__Reading passage__

--------------------

I wanted to convert the PSD files into a lossless format I could use to import into Scribus to create create the actual comic. Instead of exporting each file via a graphics program like Krita or InDesign, I created a small bash script that iterates through all files that match my input and run the file conversion.



#Assume PSD files are named something like "Page 1 color.psd"
#Output will be Page1-flat.tiff
find $SOURCE_DIRECTORY -iname "Page*.psd" -print0 | parallel -0 -j4 convert "{}" -flatten -profile ColorMatchRGB.icc $DESTINATION_DIRECTORY/Page{=s/[^0-9]//g=}.tiff && echo "Files Done"

I used GNU Parallel in order to make use of my multi-core cpu. The -j4 denotes using 4 cpu cores. I could have set this higher, but since I ran this on my desktop and not a server I didn’t want these conversions to take over my computer. The convert command is the actual ImageMagick command tool. The -flatten option tells it to flatten the psd layers, since some programs have issues with psd layers. I should also note, that if the PSD file has layers that are out of order, the -flatten option will not perform as intended. Here you will have to fix the PSD file so the layers are in order.

The Page{=s/[^0-9]//g=} code snippet tells the command to only take the integer from the input filename to use in the output filename.

The script above was tested on Linux. It should run on OS X with no modification, Windows may require some tweaking.

--------------------

__Required tasks__
1. Summarize the text on converting PSD files in two sentences.
2. Retype the part of the text on converting PSD files starting at "I wanted to" and ending at "the file conversion.".
The lines that follow the text are not needed for any of this work.

--------------------

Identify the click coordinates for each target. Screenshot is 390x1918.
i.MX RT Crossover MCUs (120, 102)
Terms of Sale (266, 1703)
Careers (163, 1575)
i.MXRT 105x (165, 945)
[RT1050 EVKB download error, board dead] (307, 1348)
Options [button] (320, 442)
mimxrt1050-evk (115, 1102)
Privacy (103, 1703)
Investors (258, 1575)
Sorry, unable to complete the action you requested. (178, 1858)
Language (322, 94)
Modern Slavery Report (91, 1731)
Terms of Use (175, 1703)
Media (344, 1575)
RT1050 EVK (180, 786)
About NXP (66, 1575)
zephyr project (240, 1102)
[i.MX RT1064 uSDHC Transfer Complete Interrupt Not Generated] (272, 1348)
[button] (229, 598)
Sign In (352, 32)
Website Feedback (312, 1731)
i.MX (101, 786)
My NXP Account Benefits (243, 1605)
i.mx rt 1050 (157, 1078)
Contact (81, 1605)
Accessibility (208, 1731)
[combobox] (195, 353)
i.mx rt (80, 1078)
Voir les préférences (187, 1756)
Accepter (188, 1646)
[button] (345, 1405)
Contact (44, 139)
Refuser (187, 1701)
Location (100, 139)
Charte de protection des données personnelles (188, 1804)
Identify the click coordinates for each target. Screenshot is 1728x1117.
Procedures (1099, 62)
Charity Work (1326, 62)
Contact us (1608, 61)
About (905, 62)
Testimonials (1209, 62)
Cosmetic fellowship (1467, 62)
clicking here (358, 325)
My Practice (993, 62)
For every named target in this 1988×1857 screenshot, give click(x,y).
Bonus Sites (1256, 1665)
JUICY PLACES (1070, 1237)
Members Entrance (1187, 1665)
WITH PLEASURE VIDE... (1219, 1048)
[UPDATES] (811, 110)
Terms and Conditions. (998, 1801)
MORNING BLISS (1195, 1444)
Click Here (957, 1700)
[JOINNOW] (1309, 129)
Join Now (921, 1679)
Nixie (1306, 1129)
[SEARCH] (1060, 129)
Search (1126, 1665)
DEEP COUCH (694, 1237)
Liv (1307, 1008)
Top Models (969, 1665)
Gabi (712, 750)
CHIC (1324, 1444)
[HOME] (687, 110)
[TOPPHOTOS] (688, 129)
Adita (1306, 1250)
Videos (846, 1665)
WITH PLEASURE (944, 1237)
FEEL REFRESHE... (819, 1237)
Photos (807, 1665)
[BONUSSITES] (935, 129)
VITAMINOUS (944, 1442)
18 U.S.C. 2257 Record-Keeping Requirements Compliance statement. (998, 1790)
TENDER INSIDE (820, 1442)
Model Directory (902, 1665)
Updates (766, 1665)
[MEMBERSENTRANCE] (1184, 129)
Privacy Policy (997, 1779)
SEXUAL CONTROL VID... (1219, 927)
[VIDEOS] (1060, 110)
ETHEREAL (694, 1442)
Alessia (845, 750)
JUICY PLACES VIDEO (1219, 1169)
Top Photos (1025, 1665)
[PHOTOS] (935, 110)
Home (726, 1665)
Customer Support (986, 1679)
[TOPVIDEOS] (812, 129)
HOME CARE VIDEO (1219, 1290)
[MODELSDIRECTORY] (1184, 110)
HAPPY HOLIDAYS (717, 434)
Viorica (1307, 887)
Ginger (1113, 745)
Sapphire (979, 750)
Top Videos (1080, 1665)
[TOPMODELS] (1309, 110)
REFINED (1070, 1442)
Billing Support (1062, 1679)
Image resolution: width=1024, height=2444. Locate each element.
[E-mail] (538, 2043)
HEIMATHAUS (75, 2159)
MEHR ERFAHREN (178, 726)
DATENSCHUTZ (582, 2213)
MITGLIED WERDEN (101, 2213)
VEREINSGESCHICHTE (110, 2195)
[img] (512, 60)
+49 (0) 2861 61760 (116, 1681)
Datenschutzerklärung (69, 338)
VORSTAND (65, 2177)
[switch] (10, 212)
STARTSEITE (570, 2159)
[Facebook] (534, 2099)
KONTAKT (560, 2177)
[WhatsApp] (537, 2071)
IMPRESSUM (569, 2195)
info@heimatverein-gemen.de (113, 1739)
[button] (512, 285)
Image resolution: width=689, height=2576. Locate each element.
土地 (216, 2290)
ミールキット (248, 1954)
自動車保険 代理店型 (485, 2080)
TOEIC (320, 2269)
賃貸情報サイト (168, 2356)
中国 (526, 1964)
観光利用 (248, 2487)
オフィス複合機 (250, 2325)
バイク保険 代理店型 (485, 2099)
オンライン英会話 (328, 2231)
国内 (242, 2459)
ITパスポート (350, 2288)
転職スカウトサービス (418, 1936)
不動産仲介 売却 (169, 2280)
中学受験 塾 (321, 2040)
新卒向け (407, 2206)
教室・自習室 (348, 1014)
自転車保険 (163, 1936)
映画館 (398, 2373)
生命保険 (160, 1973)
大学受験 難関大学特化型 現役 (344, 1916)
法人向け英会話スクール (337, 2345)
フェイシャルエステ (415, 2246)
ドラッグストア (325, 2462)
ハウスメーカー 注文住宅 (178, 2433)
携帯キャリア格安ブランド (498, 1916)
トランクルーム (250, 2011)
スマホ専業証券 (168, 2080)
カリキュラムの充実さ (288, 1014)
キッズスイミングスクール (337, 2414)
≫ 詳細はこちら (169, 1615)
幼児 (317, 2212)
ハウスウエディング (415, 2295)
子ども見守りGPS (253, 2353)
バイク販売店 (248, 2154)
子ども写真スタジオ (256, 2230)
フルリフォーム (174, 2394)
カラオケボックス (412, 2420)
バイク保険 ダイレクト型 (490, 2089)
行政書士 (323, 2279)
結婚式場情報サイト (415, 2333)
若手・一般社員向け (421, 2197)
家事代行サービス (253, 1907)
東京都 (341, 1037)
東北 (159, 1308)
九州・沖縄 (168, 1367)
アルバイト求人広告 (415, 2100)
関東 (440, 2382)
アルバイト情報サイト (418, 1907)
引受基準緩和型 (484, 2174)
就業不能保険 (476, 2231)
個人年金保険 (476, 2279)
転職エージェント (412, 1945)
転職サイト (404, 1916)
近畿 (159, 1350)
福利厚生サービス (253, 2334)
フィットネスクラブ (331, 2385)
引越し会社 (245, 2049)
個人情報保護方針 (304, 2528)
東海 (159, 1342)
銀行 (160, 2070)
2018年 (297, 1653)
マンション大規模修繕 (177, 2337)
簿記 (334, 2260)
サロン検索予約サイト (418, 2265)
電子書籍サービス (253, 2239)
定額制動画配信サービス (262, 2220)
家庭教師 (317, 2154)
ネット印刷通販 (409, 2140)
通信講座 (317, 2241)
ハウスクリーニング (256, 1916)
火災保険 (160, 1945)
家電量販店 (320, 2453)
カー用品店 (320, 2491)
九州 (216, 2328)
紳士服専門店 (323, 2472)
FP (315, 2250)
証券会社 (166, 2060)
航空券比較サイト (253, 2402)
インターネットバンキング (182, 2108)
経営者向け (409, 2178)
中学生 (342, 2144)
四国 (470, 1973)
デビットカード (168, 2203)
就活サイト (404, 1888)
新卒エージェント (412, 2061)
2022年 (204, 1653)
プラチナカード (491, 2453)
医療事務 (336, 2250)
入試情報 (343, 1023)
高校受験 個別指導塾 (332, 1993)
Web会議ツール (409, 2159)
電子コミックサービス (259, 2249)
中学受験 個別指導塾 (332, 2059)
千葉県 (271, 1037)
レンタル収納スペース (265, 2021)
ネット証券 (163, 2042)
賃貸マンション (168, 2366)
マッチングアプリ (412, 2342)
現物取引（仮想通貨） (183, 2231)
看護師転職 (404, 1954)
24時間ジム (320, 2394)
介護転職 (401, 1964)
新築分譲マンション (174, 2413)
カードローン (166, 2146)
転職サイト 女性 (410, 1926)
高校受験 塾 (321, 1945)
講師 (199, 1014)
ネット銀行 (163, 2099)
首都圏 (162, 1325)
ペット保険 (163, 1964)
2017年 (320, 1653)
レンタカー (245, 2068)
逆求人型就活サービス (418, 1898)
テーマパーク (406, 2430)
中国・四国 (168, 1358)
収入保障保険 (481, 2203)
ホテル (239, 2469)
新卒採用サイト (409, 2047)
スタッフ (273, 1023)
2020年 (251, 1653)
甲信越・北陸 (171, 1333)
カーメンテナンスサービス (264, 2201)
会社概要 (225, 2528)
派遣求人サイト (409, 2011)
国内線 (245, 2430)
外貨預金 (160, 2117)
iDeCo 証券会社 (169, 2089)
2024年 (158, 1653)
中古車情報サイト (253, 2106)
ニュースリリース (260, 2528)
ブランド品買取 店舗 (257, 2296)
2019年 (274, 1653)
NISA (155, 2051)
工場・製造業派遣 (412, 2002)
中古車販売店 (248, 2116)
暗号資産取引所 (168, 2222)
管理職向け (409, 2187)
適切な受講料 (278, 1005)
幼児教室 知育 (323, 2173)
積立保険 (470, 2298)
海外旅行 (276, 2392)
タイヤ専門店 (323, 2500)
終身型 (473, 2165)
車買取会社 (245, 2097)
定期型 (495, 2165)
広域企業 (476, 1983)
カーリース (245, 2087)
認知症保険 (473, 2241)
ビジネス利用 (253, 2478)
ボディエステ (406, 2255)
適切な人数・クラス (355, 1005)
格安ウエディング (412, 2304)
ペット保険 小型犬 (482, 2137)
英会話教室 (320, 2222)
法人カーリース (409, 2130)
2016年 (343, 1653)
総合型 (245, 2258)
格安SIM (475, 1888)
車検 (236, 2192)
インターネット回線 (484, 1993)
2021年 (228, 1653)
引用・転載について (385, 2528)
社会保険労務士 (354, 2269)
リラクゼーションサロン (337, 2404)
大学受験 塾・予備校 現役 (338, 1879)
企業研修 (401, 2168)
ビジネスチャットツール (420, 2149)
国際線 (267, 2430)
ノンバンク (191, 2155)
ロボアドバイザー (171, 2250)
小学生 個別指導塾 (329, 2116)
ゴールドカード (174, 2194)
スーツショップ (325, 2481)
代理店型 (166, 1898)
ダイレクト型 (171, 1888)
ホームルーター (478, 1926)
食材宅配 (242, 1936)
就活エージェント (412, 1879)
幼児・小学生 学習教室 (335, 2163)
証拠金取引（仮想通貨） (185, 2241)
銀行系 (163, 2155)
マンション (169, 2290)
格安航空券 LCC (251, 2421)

--------------------

__Written answers__
1. To get lossless files for importing into Scribus, the writer made a small bash script that converts every PSD file matching an input pattern rather than exporting each one through a graphics program. The script runs ImageMagick's convert command through GNU Parallel on 4 CPU cores and uses the -flatten option to flatten the PSD layers, and the output filename keeps only the integer from the input filename.

2.
I wanted to convert the PSD files into a lossless format I could use to import into Scribus to create create the actual comic. Instead of exporting each file via a graphics program like Krita or InDesign, I created a small bash script that iterates through all files that match my input and run the file conversion.